Work instruction
Report each line of the records below that uses the word "Bisnis".

The data
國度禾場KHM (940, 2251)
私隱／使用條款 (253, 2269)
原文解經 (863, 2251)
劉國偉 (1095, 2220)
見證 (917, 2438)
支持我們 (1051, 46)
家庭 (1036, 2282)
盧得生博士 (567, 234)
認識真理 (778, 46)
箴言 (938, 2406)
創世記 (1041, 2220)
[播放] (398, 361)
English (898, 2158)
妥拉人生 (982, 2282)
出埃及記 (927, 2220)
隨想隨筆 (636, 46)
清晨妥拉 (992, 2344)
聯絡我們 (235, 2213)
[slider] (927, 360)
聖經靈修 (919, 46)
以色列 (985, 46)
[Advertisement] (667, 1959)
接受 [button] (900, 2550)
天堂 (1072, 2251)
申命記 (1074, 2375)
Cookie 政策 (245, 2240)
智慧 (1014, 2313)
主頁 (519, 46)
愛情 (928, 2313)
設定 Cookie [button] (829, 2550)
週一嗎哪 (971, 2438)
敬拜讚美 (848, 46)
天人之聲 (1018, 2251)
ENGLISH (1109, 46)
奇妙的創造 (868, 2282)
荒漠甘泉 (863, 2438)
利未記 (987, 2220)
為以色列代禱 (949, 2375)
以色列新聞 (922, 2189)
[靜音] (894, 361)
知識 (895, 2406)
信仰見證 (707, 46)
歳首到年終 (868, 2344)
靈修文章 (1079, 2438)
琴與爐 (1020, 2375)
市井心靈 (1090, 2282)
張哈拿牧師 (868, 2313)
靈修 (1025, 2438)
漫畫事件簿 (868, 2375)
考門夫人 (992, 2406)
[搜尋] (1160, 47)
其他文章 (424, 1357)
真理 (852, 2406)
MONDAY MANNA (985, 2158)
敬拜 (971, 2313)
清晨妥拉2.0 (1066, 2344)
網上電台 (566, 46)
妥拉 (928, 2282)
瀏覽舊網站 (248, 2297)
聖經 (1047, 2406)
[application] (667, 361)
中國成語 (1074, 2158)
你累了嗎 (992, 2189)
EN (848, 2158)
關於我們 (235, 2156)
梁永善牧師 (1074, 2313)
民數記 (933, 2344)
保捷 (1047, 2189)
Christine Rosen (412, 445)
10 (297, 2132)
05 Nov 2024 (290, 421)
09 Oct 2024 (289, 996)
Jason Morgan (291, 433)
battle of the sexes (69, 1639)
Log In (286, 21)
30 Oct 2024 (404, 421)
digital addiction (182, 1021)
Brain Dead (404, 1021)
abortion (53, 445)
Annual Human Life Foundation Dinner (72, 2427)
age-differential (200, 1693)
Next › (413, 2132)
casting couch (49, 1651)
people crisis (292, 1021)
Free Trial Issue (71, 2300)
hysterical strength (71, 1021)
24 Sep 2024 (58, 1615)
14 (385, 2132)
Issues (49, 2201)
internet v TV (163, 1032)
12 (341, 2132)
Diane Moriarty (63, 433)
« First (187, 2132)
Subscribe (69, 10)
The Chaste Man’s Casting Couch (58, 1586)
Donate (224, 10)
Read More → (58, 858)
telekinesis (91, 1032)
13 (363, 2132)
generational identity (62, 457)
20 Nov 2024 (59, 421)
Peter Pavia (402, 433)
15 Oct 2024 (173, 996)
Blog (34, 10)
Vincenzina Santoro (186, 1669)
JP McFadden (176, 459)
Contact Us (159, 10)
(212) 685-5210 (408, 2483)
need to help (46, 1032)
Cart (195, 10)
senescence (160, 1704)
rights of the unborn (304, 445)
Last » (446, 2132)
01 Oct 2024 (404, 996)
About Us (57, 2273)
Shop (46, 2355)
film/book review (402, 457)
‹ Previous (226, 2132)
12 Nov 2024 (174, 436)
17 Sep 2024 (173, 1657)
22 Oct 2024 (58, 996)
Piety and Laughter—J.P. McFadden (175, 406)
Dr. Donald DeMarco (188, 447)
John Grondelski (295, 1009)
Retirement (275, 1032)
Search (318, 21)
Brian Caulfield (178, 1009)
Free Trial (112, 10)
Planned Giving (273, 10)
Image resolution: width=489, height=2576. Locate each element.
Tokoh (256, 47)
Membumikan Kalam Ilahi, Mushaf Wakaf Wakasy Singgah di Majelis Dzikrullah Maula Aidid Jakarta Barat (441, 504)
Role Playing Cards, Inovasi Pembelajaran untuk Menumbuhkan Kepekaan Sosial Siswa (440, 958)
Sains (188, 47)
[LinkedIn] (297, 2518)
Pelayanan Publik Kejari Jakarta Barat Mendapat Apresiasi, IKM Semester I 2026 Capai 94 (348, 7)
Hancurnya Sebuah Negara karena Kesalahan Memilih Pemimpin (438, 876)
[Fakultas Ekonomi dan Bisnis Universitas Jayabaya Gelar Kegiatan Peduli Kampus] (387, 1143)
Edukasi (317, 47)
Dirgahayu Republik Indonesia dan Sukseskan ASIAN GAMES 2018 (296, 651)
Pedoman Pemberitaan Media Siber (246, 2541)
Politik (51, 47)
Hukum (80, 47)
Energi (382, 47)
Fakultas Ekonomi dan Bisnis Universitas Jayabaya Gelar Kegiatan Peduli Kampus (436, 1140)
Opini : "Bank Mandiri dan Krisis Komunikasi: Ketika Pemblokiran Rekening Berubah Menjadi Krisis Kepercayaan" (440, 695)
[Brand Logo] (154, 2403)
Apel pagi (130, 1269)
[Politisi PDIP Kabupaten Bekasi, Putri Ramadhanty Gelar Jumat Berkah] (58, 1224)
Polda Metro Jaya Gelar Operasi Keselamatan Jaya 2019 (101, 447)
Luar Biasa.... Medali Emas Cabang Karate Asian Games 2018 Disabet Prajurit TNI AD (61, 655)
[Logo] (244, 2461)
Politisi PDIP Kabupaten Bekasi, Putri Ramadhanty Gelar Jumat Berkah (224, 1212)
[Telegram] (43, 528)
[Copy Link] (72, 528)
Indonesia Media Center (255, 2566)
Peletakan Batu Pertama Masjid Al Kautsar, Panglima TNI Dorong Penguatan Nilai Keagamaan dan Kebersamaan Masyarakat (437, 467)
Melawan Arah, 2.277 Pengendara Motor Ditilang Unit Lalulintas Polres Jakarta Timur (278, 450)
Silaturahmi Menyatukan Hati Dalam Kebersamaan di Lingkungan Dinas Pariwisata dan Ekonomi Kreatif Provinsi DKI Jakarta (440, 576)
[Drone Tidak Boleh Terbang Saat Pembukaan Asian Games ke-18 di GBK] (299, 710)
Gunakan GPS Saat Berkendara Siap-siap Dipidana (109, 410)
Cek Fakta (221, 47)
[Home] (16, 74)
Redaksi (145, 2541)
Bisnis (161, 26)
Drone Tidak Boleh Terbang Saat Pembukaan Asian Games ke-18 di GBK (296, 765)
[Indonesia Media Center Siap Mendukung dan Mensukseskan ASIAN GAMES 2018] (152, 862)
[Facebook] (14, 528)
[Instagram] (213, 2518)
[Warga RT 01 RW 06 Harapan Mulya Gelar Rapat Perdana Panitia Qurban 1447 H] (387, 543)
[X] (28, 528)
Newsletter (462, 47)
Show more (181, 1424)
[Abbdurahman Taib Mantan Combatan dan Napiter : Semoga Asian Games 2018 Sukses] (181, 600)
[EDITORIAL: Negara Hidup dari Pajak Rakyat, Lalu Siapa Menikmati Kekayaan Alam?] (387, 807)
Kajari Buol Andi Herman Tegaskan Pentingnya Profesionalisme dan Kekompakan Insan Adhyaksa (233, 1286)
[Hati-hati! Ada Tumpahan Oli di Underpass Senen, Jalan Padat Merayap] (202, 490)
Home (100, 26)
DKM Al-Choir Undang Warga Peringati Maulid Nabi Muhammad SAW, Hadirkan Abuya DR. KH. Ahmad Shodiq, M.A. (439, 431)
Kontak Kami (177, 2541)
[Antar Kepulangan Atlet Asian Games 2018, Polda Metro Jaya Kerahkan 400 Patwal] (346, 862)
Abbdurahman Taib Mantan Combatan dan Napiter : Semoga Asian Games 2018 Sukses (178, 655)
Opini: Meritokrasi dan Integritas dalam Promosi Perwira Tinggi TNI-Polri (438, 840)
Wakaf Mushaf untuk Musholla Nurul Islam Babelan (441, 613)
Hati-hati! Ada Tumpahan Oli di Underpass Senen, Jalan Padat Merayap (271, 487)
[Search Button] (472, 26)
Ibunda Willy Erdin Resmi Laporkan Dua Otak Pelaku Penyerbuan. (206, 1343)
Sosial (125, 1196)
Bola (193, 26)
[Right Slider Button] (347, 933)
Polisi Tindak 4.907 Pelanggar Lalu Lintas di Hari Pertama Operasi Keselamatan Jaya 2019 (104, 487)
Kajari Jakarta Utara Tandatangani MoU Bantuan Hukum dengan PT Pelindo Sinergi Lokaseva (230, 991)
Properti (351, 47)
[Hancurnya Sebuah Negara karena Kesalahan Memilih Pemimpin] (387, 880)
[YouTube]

The completed task
[Fakultas Ekonomi dan Bisnis Universitas Jayabaya Gelar Kegiatan Peduli Kampus] (387, 1143)
Fakultas Ekonomi dan Bisnis Universitas Jayabaya Gelar Kegiatan Peduli Kampus (436, 1140)
Bisnis (161, 26)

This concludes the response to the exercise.